Use of inhalants spikes in middle school students

3/19/2004
BY ANN McFEATTERS
BLADE WASHINGTON BUREAU CHIEF

WASHINGTON - Three years after a national campaign ended warning parents of the dangers of teenage "huffing" - sniffing household chemicals to get an instant "high" - the number of users is spiking again because current middle-school children and their parents don't know the dangers, officials said yesterday.

The Department of Health and Human Services says new surveys show inhalants such as paint thinners, hair sprays, gases in butane lighters, markers, correction fluid, and room deodorizers are used increasingly by sixth-graders and eighth-graders who don't realize how dangerous they are or that they affect different people in different ways.

Parents often either don't know what their children are doing or think it's the modern and unharmful equivalent of sniffing airplane model glue.

Education campaigns in 1995 and 2001 helped drive down the number of users, but the National Institute on Drug Abuse says that from 2002 to 2003, the number of eighth-grade users increased 14 percent.

The 2001 campaign helped decrease the number of users from 12.8 percent of eighth-graders in 1995 to 7.7 percent, according to director Nora Volkon, but last year usage went up to 8.7 percent.

Usage by sixth-graders has increased 26 percent. In 2002, more than 2.6 million children between 12 and 17 had used an inhalant at least once.

Concern over use of inhalants drew Kim and Marissa Manlove from Indianapolis to Washington yesterday for a news conference to talk about their son David, a 16-year-old who had just finished his sophomore year. He and a friend were sniffing a can of computer cleaner in a backyard swimming pool when the chemical caused his lungs to shut down and he drowned, they said.

"It's the worst kind of loss,'' said David's father, Kim Manlove, who with his wife speaks to youth groups about their son.

"Addiction is a powerful disease with tragic consequences. Even when you do all the right things, it can all go wrong.''

Stephen Pasierb, president and CEO of the Partnership for a Drug-free America, said a new report by his group shows that the nation is back to 1993 again, when few understood the dangers of huffing "and parents almost universally thought it was just a silly part of growing up.''

In 1995, 23 percent of teens had abused inhalants, according to his group's data.

Now, a whole new generation of middle-school students needs to be educated about it, he said, because a new survey shows fewer teens than a few years ago know they can die or get brain damage from sniffing. "This could be a worsening trend, especially among sixth and eighth-graders," he said.

Jane Maxwell, a University of Texas researcher, said that just in Texas between 1991 and 1998 there were 140 deaths where an inhalant was listed as cause of death on the death certificate but that many more suspected deaths were not included. She said inhalant users are 95 percent less likely than other drug users to get treatment. Another effect is that they are more likely to drop out of school.

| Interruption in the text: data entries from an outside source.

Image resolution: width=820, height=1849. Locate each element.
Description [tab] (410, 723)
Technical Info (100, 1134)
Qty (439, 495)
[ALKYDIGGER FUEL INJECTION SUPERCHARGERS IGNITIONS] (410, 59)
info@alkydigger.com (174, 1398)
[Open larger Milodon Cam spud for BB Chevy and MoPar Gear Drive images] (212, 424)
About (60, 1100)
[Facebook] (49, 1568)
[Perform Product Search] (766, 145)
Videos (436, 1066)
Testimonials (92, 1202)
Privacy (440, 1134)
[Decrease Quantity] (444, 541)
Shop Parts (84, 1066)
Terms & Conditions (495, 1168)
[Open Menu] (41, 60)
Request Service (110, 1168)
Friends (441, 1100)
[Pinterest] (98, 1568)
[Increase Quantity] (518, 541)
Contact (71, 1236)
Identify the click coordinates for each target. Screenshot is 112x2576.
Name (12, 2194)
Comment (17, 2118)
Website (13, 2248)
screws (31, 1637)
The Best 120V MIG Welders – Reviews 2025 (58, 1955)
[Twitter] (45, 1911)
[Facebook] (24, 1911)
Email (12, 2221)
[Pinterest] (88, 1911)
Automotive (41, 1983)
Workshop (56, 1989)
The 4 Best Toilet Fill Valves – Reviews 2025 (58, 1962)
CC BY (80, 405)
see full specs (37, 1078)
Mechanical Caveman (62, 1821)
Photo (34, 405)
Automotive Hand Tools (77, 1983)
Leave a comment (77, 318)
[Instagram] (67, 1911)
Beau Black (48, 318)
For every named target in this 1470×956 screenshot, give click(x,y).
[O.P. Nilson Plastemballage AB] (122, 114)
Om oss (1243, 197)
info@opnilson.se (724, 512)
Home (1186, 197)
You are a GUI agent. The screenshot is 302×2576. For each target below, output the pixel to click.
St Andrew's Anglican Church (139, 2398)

There are no accurate national figures on deaths from inhalants because cause of death is often listed as something else, but it is believed there are at least 125 deaths a year.

Harvey Weiss, executive director of the National Inhalant Prevention Coalition, said that one improvement is that there are now inhalant treatment guidelines (http://www.inhalants.org).

Ohio is one of six states that will participate in a new stop-huffing effort sponsored by the Alliance for Consumer Education and the American School Counselor Association. The other states are Pennsylvania, Alaska, Alabama, Virginia, and Texas.